AS trade wars go, the intellectual-property dispute between the United States and China looks more like a minuet than a brawl.

China, to no one's great surprise, missed the Feb. 4 deadline to avoid punitive tariffs of 100 percent being slapped onto $1 billion worth of export goods to the US. The tariffs were applied gently, so to speak, apparently calibrated so as to do no great harm to either side. In addition, the Clinton administration announced Monday that it would expand subsidized wheat sales to Beijing, in an effort to keep Europeans from a bigger share of the market.
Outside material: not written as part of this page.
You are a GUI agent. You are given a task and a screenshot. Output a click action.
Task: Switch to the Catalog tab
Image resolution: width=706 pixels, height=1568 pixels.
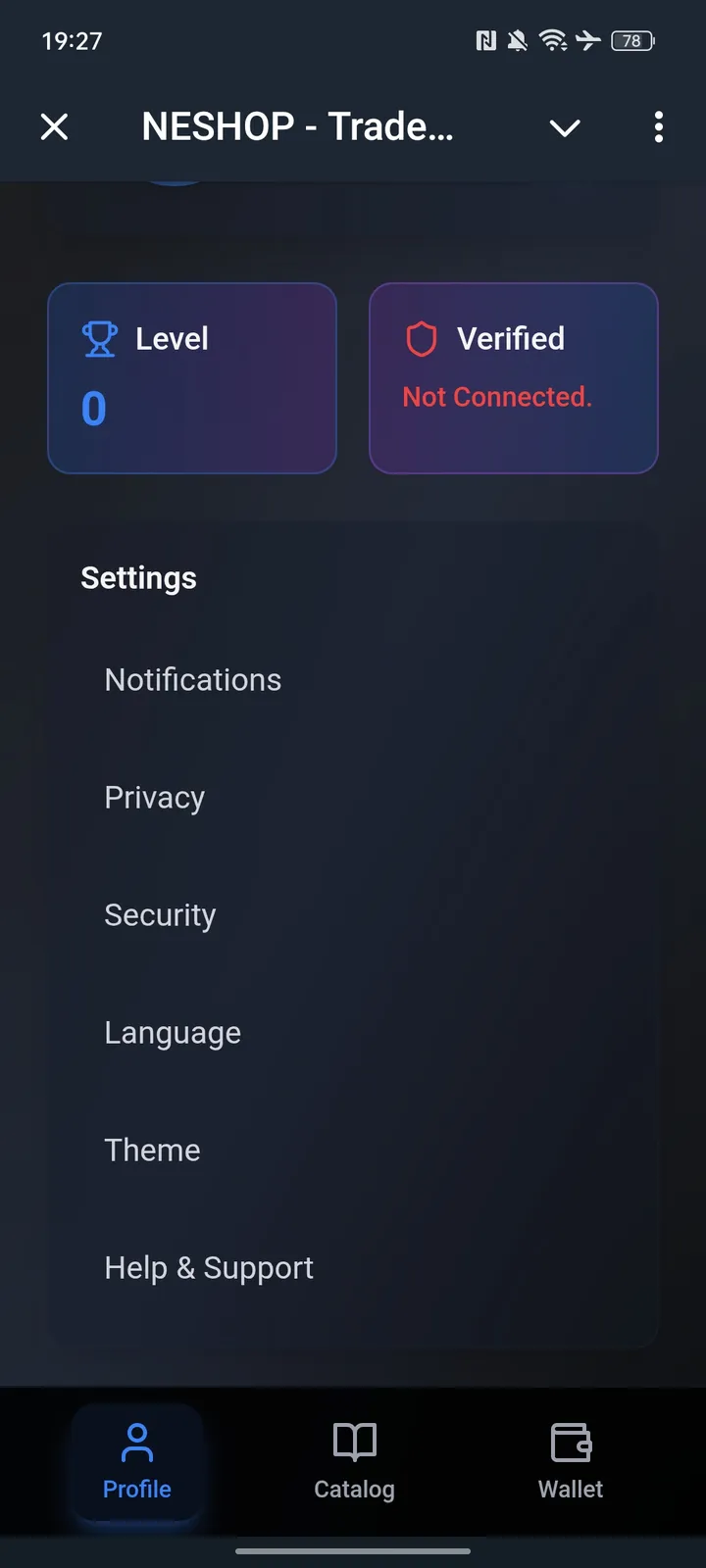coord(354,1462)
But the punitive tariffs were applied, because China failed, in the US view, to take adequate action against pirating of American software, musical recordings, and films, some of it by factories owned by the army, in violation of China's own copyright laws.

It was also no great surprise that only two days after the sanctions were ordered, and well before they are actually to take effect (Feb. 26), the Chinese invited their American interlocutors back to Beijing for more talks.

In one sense, this is the kind of problem with a trading partner that the US should be glad to have. The financial crisis in Mexico has cast a shadow over the economic aspirations of ``emerging markets'' around the globe. The problem in China, on the other hand, is one of the economic success of a developing country.

It's also noteworthy that the problem can be framed in terms of China's failure to enforce its own copyright laws; just a few years ago there would have been no laws to enforce.

Moreover, copyright enforcement is acquiring a constituency within China. Its software producers, novelists, and other intellectual laborers are beginning to insist that they, too, are worthy of their hire. Too much should not be made of this, but it is a sign of nascent respect and desire for the rule of law in China, critical to modernization - and not yet achieved.

The down side in the current dispute is that it's not clear that Beijing is in control of all of China; with the best will in the world, the central government's ability to bring pirates to heel may be less than adequate. And the question of a possible successor to Deng Xiaoping remains.

But it won't be surprising if an approach of steady-as-she-goes yields a result both sides can be happy with.